### AIM OF THE EXERCISE
Return all lines from the listing below in which the string "field" occurs.

### DATA TO USE
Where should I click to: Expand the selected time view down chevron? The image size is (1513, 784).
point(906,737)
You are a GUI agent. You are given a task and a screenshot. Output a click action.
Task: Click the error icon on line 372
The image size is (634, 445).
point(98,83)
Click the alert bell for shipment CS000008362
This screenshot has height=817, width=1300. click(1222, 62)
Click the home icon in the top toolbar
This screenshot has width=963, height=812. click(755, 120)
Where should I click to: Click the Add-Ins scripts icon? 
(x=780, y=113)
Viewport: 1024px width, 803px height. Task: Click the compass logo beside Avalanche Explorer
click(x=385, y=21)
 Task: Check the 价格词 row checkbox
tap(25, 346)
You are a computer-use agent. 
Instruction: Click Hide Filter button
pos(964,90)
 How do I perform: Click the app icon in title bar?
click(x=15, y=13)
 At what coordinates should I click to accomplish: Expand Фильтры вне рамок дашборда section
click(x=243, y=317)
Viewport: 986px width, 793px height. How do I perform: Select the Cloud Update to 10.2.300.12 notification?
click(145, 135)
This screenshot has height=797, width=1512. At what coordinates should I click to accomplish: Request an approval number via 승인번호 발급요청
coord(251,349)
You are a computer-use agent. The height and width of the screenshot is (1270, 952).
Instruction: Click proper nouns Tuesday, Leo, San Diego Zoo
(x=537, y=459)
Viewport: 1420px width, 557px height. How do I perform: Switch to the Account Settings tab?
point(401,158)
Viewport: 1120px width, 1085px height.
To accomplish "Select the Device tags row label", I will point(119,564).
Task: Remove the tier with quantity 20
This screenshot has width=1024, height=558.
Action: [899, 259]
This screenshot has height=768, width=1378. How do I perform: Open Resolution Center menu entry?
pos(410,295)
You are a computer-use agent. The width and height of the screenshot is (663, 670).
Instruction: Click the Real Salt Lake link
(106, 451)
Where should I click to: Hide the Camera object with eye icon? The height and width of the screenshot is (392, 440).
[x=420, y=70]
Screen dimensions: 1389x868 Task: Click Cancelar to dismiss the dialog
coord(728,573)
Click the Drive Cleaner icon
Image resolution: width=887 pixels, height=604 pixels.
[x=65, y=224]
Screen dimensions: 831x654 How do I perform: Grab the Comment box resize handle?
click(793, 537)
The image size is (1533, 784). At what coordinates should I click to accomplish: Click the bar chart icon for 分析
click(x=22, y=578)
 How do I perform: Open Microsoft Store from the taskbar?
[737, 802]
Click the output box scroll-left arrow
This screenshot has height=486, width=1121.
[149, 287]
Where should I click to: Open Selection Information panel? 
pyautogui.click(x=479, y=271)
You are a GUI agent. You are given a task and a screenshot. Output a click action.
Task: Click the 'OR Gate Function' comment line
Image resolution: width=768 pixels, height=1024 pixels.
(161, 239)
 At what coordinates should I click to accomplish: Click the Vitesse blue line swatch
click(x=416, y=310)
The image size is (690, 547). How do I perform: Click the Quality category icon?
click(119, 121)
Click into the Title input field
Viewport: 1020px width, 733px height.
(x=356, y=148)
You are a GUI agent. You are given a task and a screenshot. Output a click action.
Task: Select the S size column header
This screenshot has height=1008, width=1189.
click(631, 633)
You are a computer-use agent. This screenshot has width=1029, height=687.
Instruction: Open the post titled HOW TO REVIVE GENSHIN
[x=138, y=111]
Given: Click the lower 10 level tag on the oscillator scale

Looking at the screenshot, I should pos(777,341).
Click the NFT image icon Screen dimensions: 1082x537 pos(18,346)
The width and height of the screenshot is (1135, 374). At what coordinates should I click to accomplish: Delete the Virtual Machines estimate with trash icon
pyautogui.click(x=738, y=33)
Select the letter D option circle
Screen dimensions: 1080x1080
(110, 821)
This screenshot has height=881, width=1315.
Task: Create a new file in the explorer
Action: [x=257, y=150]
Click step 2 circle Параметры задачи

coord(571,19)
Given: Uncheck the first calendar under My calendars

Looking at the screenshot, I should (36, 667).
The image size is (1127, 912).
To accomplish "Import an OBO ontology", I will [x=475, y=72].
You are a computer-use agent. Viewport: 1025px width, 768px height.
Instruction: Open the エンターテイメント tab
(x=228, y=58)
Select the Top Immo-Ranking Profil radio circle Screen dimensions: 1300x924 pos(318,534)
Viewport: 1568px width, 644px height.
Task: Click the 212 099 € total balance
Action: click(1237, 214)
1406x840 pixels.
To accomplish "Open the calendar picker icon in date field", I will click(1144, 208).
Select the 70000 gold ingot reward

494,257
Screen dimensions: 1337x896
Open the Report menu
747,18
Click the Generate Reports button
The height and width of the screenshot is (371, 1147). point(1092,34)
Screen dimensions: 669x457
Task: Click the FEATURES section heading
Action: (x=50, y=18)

### YOUR RESPONSE
Click into the Title input field
To accomplish "Open the calendar picker icon in date field", I will click(1144, 208).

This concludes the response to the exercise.